Experts from the Institute of Acoustics will conduct the research next year, the Telegraph has learnt, and ministers across Government will then use the data to decide at which point the annoyance officially becomes “unacceptable”.
The review is likely to lead to tighter planning guidance for new wind farms and could force existing wind farm operators to restrict their turbines’ operation to stay within the limits.
It is also likely to open the door to claims for compensation by residents subjected to noise above the official nuisance threshold.
Many residents living near wind farms have complained of noise disturbance, while studies have linked wind turbine noise to poor sleep and mental health.
As well as the routine “swishing” noise of the blades spinning, turbines can sometimes produce “thumping” noises when sudden variations in the wind speed cause the blades to stall.

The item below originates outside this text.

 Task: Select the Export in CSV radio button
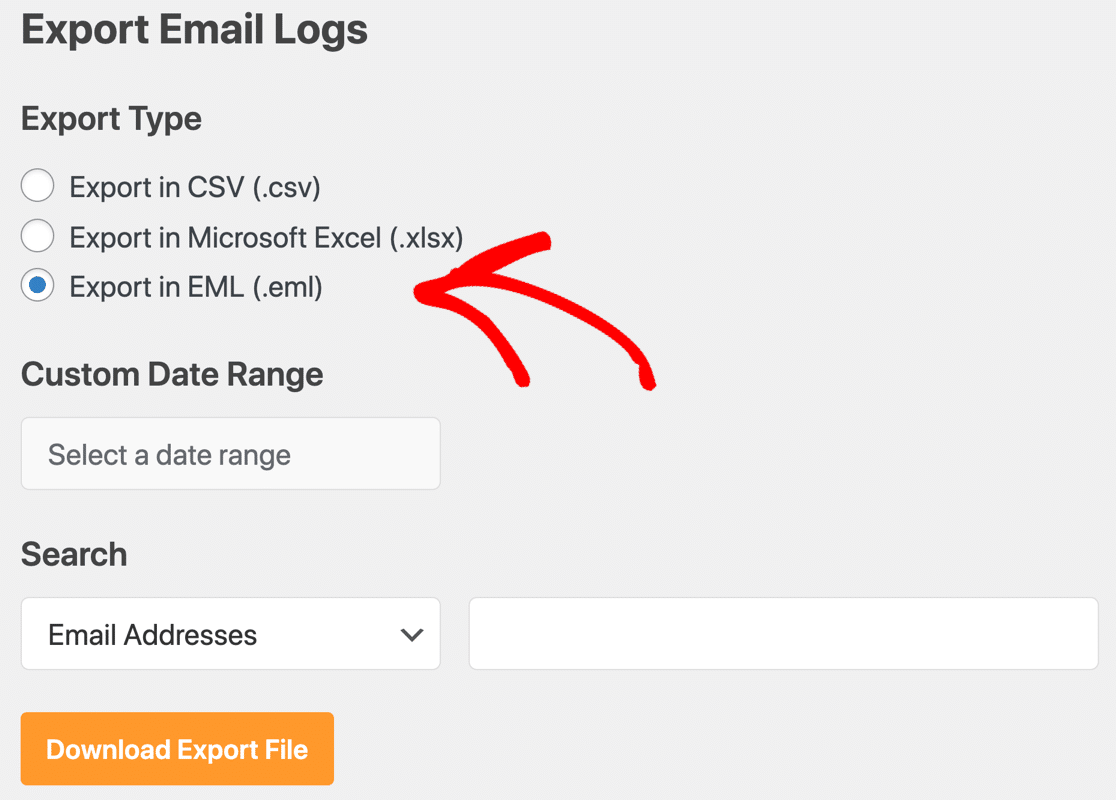pos(37,185)
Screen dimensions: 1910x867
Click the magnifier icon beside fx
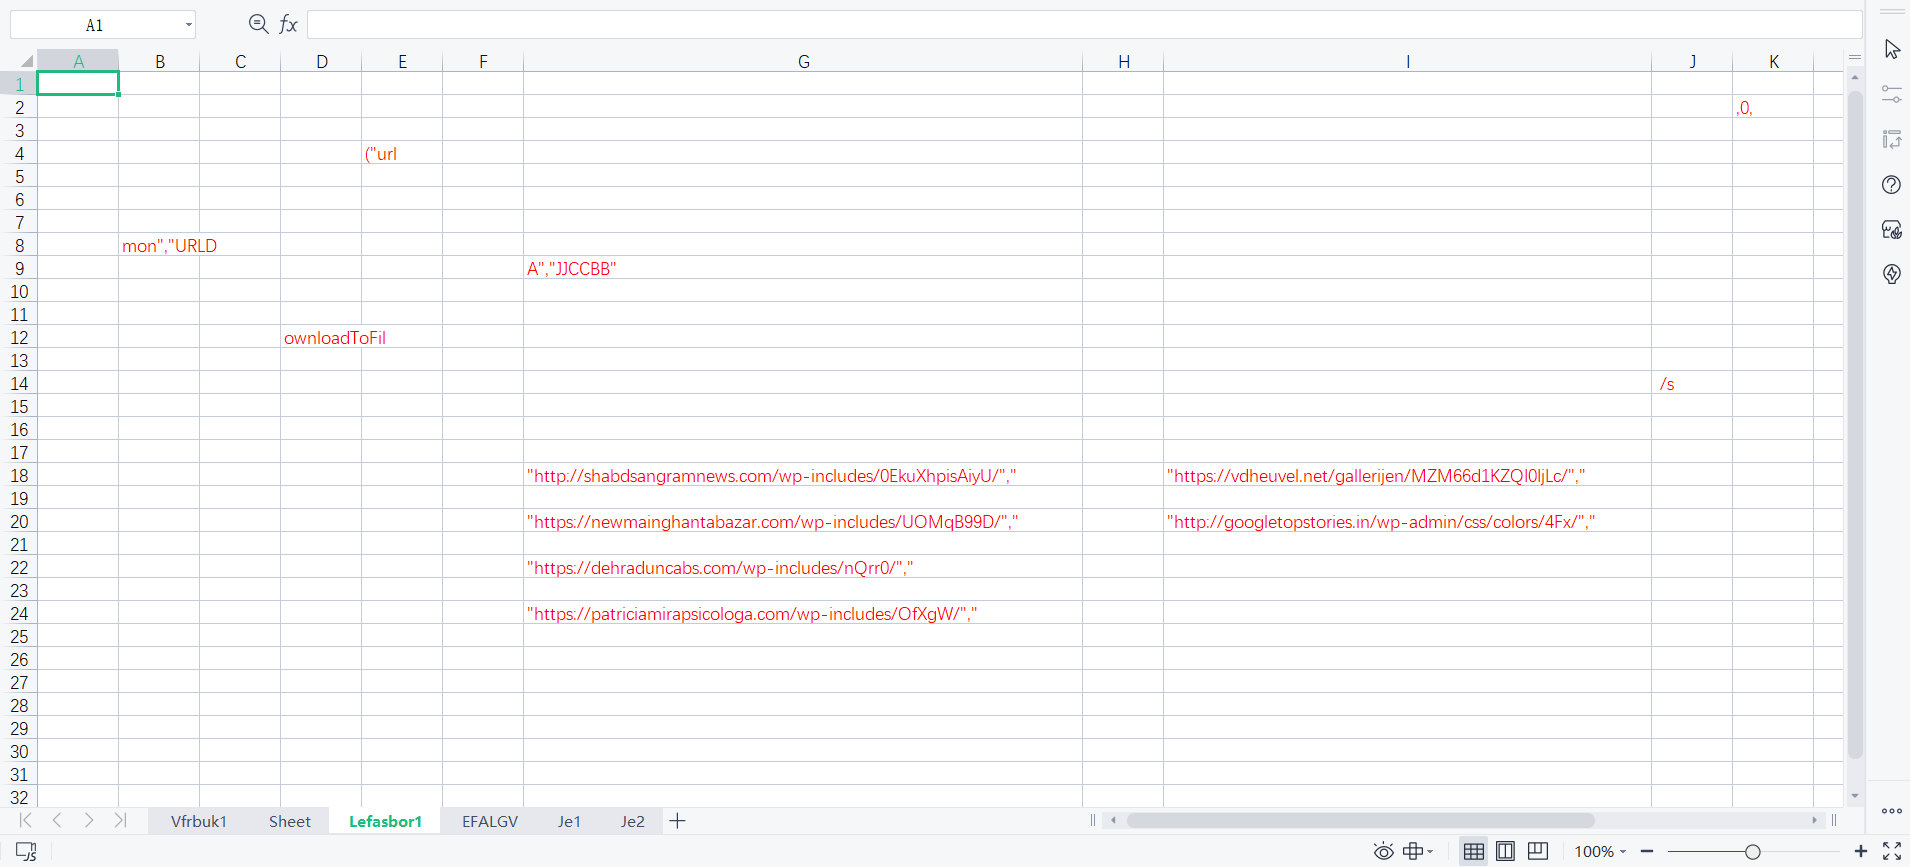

Current planning guidance limits the swishing noise to 43 decibels at night-time for the nearest property but does not deal with the thumping noises, which are a deeper pitch and can be heard at 40 decibels a kilometre away from the turbine.
Residents near some wind farms have likened the noise to a cement-mixer or a shoe stuck in a tumble-dryer.
A source said the new review would consider all types of turbine noise. “Everything is on the table,” they said.
Developers could be forced to use software to adjust the angle of the blades to prevent the thumping being caused at an unacceptably annoying level.
A spokesman for the DECC said: “This review should empower local people to stop disruptive wind farms and make sure local authorities have all the information they need before giving a planning application the green light.”
The review is expected to be completed by June. While the Institute of Acoustics will independently draw up the index of noise annoyance, the decision over what will be deemed an acceptable threshold will be a political decision for the next Government.
The Conservatives have already pledged an effective ban on new onshore wind farms if they win the election, by ending subsidies for those projects that do not already have planning permission. They have also pledged that all future onshore wind farm planning decisions would be determined by local authorities, instead of large projects being deemed nationally significant.
Matthew Hancock, the Conservative energy minister, said: “It’s important that we maximise the potential of domestic energy resources but we must do this in a responsible way. We cannot jeopardise our green and pleasant land.”
Ed Davey, the Lib Dem energy secretary, has heavily criticised the Conservative plan to ban onshore wind, arguing it would push up consumer bills by forcing the UK to build more expensive types of renewable technologies such as offshore turbines to hit green targets.
Wind industry body Renewable UK said it had already conducted extensive research into the extent of the thumping problem – known as Other Amplitude Modulation – and had devised the ways of tackling it.
Independent research published by the lobby group late last year had helped “to pinpoint when, where and how this sound varies”, Gemma Grimes, the group’s Director of Onshore Renewables said.
“We found that this can be addressed by using computer software to adjust the way turbines operate, changing the angle of the blades to minimise the sound levels.
"We’re hoping that this will now be incorporated within the Institute of Acoustics’ existing Good Practice Guidance document," she said.
But she said she did not believe the existing guidance on swishing noises would or should be changed. “In this [Institute of Acoustics] guidance, which they published last summer, there was no question of changing the current noise limits, which are rightly very stringent, so we wouldn’t expect any alteration in that when they update the current document,” she said.